XHGS-FM/XEGS-AM
- Guasave, Sinaloa; Mexico;
- Frequency: 104.7 FM/610 AM
- Branding: La GS

Programming
- Format: News/talk

Ownership
- Owner: Grupo Chávez Radio; (Radiodifusores por Tradición, S.A. de C.V.);

History
- First air date: December 9, 1948 (concession)
- Former frequencies: 106.1 MHz (2011–2020)

Technical information
- Licensing authority: CRT
- Class: B1 (FM) B (AM)
- Power: 6,000 Watts day/1,000 watts night
- ERP: 12.66 kW
- HAAT: 95.89 m (314.6 ft)
- Transmitter coordinates: 25°32′02″N 108°29′12″W﻿ / ﻿25.53389°N 108.48667°W

Links
- Website: grupochavezradio.com

= XHGS-FM =

Radio station in Guasave, Sinaloa

XHGS-FM is a radio station on 104.7 FM in Guasave, Sinaloa, Mexico. It is owned by Grupo Chávez Radio and known as La GS with a news/talk format.

==History==
XEGS-AM 610 received its concession on December 9, 1948. The 1,000-watt station was owned by Salvador Chávez Castro. 49 years later, ownership was transferred to Roque Chávez Castro, and from 2006 to 2013, Silvia López Inzunza was the concessionaire. XEGS later increased its power to 6 kW day and 1 kW night.

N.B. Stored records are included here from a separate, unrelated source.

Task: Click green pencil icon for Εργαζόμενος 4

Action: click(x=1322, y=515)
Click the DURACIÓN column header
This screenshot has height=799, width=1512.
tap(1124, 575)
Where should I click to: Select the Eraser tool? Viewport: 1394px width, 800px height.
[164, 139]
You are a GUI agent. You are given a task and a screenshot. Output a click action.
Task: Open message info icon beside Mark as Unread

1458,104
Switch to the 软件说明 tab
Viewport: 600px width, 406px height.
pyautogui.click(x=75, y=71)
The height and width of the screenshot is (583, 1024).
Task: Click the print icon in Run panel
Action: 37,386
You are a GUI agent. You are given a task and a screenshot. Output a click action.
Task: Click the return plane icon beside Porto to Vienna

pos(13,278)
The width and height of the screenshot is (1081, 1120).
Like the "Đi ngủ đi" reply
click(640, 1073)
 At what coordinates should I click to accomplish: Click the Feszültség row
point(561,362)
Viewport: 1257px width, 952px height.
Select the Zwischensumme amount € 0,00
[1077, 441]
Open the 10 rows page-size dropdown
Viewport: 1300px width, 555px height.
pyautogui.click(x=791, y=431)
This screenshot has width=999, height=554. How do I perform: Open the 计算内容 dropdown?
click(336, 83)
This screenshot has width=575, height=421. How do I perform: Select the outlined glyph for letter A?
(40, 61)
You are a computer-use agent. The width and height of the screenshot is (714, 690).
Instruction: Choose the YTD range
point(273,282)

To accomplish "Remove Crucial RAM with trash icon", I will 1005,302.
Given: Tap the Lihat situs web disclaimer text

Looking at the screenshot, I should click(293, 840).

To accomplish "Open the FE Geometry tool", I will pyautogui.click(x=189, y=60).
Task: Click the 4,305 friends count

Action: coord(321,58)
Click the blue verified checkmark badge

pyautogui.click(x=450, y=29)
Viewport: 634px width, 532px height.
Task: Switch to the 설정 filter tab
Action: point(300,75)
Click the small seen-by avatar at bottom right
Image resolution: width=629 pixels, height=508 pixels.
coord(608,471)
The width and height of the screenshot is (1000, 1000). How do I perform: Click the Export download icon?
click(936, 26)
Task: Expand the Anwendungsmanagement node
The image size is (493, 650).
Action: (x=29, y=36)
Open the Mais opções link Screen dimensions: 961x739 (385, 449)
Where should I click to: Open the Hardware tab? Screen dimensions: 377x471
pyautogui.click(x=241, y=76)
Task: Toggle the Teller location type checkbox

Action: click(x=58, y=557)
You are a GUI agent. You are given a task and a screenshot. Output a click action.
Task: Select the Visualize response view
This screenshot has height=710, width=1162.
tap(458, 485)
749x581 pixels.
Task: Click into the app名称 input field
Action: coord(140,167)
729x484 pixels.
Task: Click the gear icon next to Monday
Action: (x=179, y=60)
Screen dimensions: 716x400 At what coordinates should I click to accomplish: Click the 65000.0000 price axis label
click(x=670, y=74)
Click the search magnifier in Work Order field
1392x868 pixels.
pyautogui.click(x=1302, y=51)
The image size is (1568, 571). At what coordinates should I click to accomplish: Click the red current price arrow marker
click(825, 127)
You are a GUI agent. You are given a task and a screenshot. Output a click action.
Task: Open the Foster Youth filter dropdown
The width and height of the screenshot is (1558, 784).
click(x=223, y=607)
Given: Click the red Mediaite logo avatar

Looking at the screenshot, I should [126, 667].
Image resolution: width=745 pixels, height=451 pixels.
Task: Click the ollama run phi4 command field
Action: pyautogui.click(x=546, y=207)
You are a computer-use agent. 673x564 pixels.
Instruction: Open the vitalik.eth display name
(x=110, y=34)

XEGS migrated to FM in 2011 as XHGS-FM 106.1. It moved to 104.7 MHz on December 7, 2020, after the Federal Telecommunications Institute (IFT) ordered the change to clear 106–108 MHz for community radio stations in the Guasave area.

La GS is one of three talk-formatted stations owned by Grupo Chávez Radio in Sinaloa: the others are XHTNT-FM in Los Mochis and XHJL-FM in Guamúchil.